● **MATERIAL FOR THIS TASK**:
§ §
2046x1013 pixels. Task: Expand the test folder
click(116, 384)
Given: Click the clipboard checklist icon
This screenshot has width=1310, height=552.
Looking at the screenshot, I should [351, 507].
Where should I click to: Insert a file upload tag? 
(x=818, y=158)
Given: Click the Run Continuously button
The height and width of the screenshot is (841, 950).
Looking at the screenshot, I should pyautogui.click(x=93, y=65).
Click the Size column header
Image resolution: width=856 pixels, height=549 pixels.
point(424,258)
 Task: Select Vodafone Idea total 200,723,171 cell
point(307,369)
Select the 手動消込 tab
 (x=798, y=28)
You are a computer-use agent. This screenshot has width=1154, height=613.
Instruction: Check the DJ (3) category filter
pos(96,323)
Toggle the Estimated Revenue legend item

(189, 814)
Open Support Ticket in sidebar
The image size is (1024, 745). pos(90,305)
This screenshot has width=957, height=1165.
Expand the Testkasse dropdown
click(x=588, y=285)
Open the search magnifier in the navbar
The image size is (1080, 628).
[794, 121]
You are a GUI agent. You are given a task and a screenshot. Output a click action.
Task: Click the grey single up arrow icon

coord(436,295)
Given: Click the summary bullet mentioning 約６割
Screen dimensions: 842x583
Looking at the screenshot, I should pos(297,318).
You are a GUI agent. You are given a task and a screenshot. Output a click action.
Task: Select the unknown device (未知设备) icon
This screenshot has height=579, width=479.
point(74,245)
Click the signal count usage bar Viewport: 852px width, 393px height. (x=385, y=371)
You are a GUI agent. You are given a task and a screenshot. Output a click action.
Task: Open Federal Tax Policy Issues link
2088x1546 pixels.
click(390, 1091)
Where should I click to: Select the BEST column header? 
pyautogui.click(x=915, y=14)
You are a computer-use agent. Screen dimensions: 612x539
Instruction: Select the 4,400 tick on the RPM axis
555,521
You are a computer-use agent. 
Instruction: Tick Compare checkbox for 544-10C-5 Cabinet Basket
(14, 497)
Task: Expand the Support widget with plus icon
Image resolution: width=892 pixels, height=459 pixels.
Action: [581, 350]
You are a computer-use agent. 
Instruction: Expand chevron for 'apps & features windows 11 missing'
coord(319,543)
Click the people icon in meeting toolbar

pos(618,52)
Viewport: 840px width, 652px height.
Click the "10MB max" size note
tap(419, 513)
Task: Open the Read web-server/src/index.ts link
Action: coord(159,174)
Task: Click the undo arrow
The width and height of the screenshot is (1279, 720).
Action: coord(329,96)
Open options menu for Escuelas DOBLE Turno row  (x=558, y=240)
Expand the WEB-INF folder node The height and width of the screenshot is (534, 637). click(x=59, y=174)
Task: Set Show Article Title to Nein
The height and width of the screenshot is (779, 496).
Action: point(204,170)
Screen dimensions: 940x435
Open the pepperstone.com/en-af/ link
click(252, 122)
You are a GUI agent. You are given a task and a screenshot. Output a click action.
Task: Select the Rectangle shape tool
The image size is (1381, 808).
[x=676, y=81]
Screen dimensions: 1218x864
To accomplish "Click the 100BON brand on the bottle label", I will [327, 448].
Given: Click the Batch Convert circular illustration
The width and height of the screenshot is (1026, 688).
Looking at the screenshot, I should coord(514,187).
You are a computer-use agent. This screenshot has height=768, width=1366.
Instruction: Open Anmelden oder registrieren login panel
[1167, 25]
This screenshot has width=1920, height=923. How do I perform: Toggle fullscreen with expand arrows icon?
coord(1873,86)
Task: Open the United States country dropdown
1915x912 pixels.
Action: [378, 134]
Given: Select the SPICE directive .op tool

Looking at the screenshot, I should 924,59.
§ §
● **ASSIGNMENT**: Provide an exact reproduction of all the entries shown above.

● **OUTPUT**:
2046x1013 pixels. Task: Expand the test folder
click(116, 384)
Given: Click the clipboard checklist icon
This screenshot has width=1310, height=552.
Looking at the screenshot, I should [351, 507].
Where should I click to: Insert a file upload tag? 
(x=818, y=158)
Given: Click the Run Continuously button
The height and width of the screenshot is (841, 950).
Looking at the screenshot, I should pyautogui.click(x=93, y=65).
Click the Size column header
Image resolution: width=856 pixels, height=549 pixels.
point(424,258)
 Task: Select Vodafone Idea total 200,723,171 cell
point(307,369)
Select the 手動消込 tab
 (x=798, y=28)
You are a computer-use agent. This screenshot has width=1154, height=613.
Instruction: Check the DJ (3) category filter
pos(96,323)
Toggle the Estimated Revenue legend item

(189, 814)
Open Support Ticket in sidebar
The image size is (1024, 745). pos(90,305)
This screenshot has width=957, height=1165.
Expand the Testkasse dropdown
click(x=588, y=285)
Open the search magnifier in the navbar
The image size is (1080, 628).
[794, 121]
You are a GUI agent. You are given a task and a screenshot. Output a click action.
Task: Click the grey single up arrow icon

coord(436,295)
Given: Click the summary bullet mentioning 約６割
Screen dimensions: 842x583
Looking at the screenshot, I should pos(297,318).
You are a GUI agent. You are given a task and a screenshot. Output a click action.
Task: Select the unknown device (未知设备) icon
This screenshot has height=579, width=479.
point(74,245)
Click the signal count usage bar Viewport: 852px width, 393px height. (x=385, y=371)
You are a GUI agent. You are given a task and a screenshot. Output a click action.
Task: Open Federal Tax Policy Issues link
2088x1546 pixels.
click(390, 1091)
Where should I click to: Select the BEST column header? 
pyautogui.click(x=915, y=14)
You are a computer-use agent. Screen dimensions: 612x539
Instruction: Select the 4,400 tick on the RPM axis
555,521
You are a computer-use agent. 
Instruction: Tick Compare checkbox for 544-10C-5 Cabinet Basket
(14, 497)
Task: Expand the Support widget with plus icon
Image resolution: width=892 pixels, height=459 pixels.
Action: [581, 350]
You are a computer-use agent. 
Instruction: Expand chevron for 'apps & features windows 11 missing'
coord(319,543)
Click the people icon in meeting toolbar

pos(618,52)
Viewport: 840px width, 652px height.
Click the "10MB max" size note
tap(419, 513)
Task: Open the Read web-server/src/index.ts link
Action: coord(159,174)
Task: Click the undo arrow
The width and height of the screenshot is (1279, 720).
Action: coord(329,96)
Open options menu for Escuelas DOBLE Turno row  (x=558, y=240)
Expand the WEB-INF folder node The height and width of the screenshot is (534, 637). click(x=59, y=174)
Task: Set Show Article Title to Nein
The height and width of the screenshot is (779, 496).
Action: point(204,170)
Screen dimensions: 940x435
Open the pepperstone.com/en-af/ link
click(252, 122)
You are a GUI agent. You are given a task and a screenshot. Output a click action.
Task: Select the Rectangle shape tool
The image size is (1381, 808).
[x=676, y=81]
Screen dimensions: 1218x864
To accomplish "Click the 100BON brand on the bottle label", I will [327, 448].
Given: Click the Batch Convert circular illustration
The width and height of the screenshot is (1026, 688).
Looking at the screenshot, I should coord(514,187).
You are a computer-use agent. This screenshot has height=768, width=1366.
Instruction: Open Anmelden oder registrieren login panel
[1167, 25]
This screenshot has width=1920, height=923. How do I perform: Toggle fullscreen with expand arrows icon?
coord(1873,86)
Task: Open the United States country dropdown
1915x912 pixels.
Action: [378, 134]
Given: Select the SPICE directive .op tool

Looking at the screenshot, I should 924,59.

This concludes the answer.